• [Activity]:
Starting at the line that contains "Open the property number link in row 17", write out every line through the end of the records exactly as it stands, and leave out all pictures.

╔══

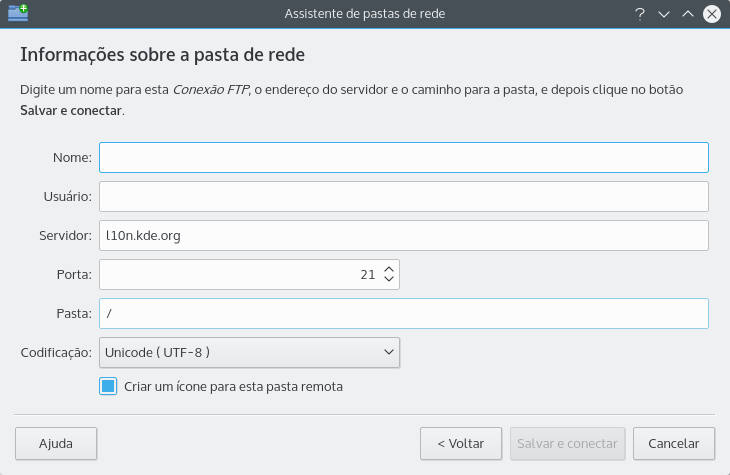730x475 pixels.
Task: Toggle "Criar um ícone para esta pasta remota"
Action: point(108,386)
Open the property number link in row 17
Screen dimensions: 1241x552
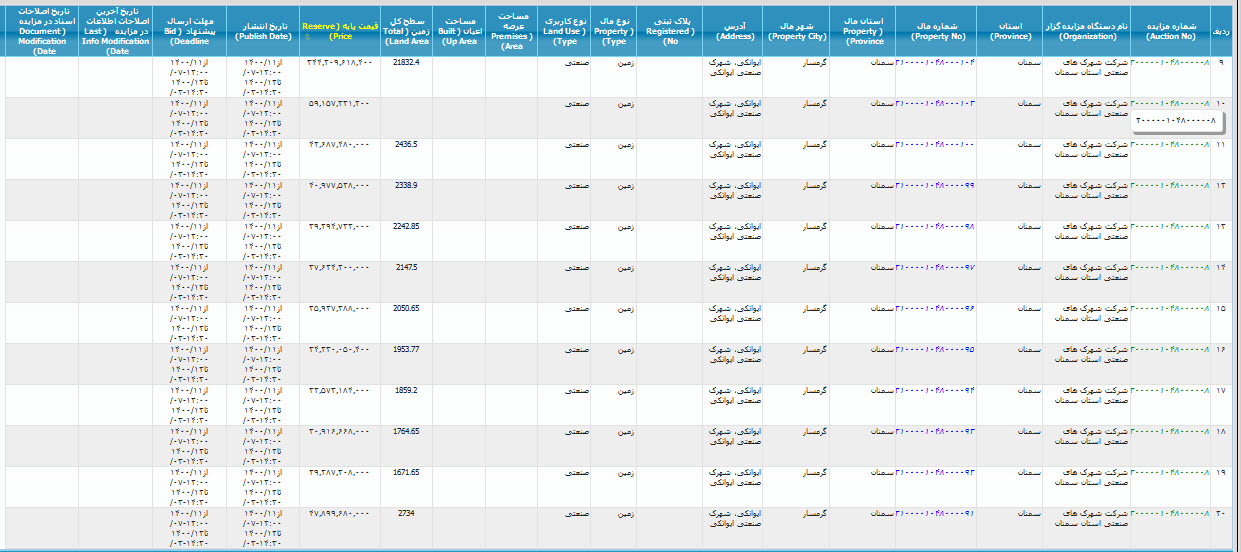pyautogui.click(x=934, y=391)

╚══

• [Problem solution]:
Open the property number link in row 17
Screen dimensions: 1241x552
pyautogui.click(x=934, y=391)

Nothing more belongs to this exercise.